=== TASK INPUTS ===
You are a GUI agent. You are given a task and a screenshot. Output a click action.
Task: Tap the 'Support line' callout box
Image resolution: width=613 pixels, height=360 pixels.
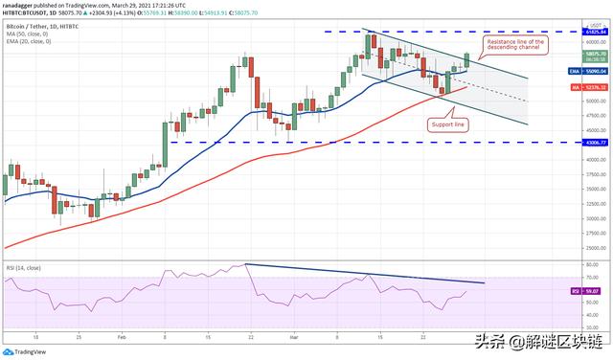pos(446,124)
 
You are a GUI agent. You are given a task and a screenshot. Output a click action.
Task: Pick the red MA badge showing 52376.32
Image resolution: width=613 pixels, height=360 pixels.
pos(574,87)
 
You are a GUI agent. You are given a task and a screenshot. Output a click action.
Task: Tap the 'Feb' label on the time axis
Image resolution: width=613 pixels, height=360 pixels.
pos(122,338)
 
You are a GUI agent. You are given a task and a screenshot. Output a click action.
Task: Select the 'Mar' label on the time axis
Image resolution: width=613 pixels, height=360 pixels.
pos(292,338)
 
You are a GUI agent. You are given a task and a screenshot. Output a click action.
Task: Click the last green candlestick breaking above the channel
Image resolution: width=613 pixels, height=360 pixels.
pos(467,60)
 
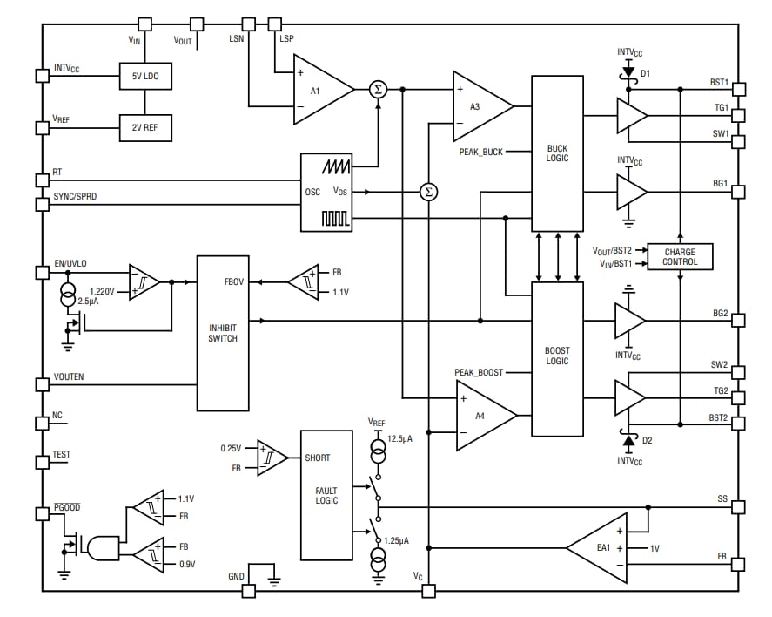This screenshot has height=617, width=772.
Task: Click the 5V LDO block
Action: tap(145, 76)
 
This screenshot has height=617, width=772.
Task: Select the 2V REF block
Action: tap(145, 127)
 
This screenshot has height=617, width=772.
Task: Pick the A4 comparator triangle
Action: tap(483, 416)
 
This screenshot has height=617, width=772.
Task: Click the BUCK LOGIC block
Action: tap(557, 153)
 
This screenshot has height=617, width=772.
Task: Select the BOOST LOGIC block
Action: tap(557, 358)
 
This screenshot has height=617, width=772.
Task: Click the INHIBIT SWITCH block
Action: tap(223, 333)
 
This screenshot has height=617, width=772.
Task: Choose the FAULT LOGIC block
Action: tap(326, 495)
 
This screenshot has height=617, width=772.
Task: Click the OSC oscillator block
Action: tap(326, 193)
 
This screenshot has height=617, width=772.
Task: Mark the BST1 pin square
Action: tap(738, 89)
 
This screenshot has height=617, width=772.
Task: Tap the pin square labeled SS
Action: tap(738, 506)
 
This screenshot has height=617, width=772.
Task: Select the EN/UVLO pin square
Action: tap(41, 272)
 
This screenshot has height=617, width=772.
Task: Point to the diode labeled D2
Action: tap(625, 434)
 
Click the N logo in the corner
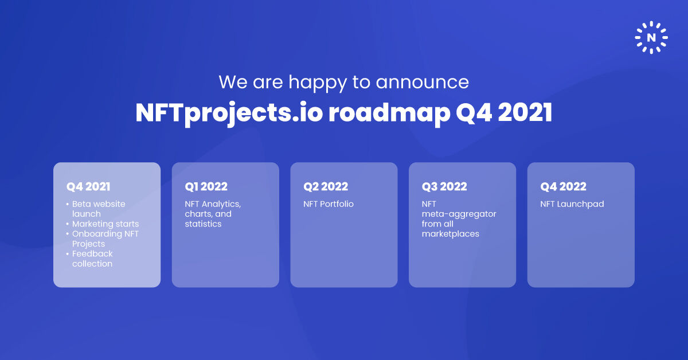tap(651, 38)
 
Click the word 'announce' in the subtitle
tap(423, 82)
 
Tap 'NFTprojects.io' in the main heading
tap(228, 114)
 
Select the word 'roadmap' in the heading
tap(389, 114)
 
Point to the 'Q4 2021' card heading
tap(88, 186)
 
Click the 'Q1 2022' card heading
tap(206, 186)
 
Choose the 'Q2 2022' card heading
tap(325, 186)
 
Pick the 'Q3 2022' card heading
tap(444, 186)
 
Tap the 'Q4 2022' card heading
tap(563, 186)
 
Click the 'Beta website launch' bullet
tap(97, 209)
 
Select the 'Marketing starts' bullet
tap(105, 224)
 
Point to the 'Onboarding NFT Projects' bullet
tap(105, 238)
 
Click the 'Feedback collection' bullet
tap(92, 259)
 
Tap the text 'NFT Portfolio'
tap(329, 204)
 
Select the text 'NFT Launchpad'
tap(572, 204)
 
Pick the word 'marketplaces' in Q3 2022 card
tap(450, 234)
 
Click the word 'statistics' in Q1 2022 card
tap(203, 224)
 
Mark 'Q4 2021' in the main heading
tap(504, 114)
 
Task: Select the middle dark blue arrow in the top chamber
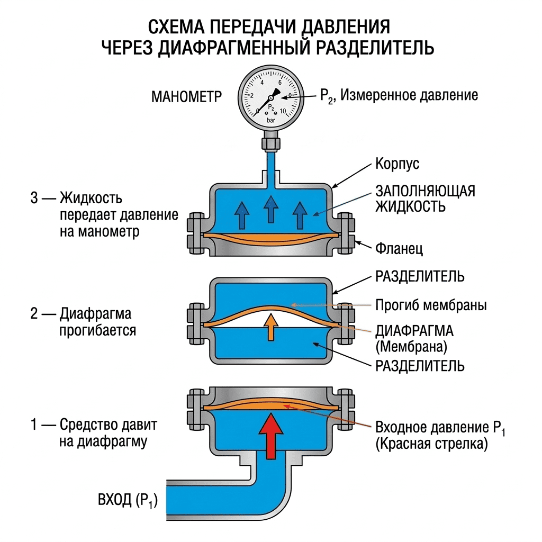pyautogui.click(x=270, y=209)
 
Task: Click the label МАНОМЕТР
pyautogui.click(x=186, y=97)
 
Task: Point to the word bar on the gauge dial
pyautogui.click(x=271, y=120)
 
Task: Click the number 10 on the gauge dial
pyautogui.click(x=283, y=111)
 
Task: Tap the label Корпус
pyautogui.click(x=397, y=164)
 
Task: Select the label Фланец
pyautogui.click(x=399, y=248)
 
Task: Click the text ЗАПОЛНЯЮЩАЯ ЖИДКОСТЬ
pyautogui.click(x=425, y=199)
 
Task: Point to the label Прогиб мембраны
pyautogui.click(x=431, y=305)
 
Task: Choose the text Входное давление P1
pyautogui.click(x=440, y=428)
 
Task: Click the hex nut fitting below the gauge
pyautogui.click(x=271, y=143)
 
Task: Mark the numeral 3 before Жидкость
pyautogui.click(x=34, y=198)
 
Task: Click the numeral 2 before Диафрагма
pyautogui.click(x=34, y=313)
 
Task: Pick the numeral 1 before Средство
pyautogui.click(x=34, y=424)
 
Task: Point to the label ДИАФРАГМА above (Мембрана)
pyautogui.click(x=414, y=331)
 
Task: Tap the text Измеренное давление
pyautogui.click(x=409, y=95)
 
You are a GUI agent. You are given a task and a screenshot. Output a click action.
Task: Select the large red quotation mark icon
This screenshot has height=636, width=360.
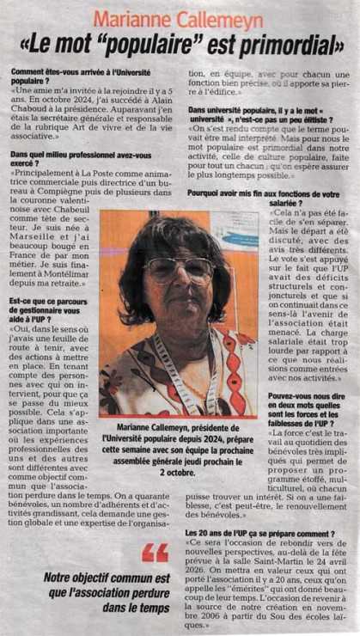(x=156, y=552)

=== JOB ===
Reproduce the lines of the data above verbatim, starting at the line that contains "Click the word 'announce' in the subtitle" and ending at the line that contains "tap(563, 186)", both included.

=== EXERCISE RESULT ===
Click the word 'announce' in the subtitle
tap(423, 82)
 
Tap 'NFTprojects.io' in the main heading
tap(228, 114)
 
Select the word 'roadmap' in the heading
tap(389, 114)
 
Point to the 'Q4 2021' card heading
tap(88, 186)
 
Click the 'Q1 2022' card heading
tap(206, 186)
 
Choose the 'Q2 2022' card heading
tap(325, 186)
 
Pick the 'Q3 2022' card heading
tap(444, 186)
 
Tap the 'Q4 2022' card heading
tap(563, 186)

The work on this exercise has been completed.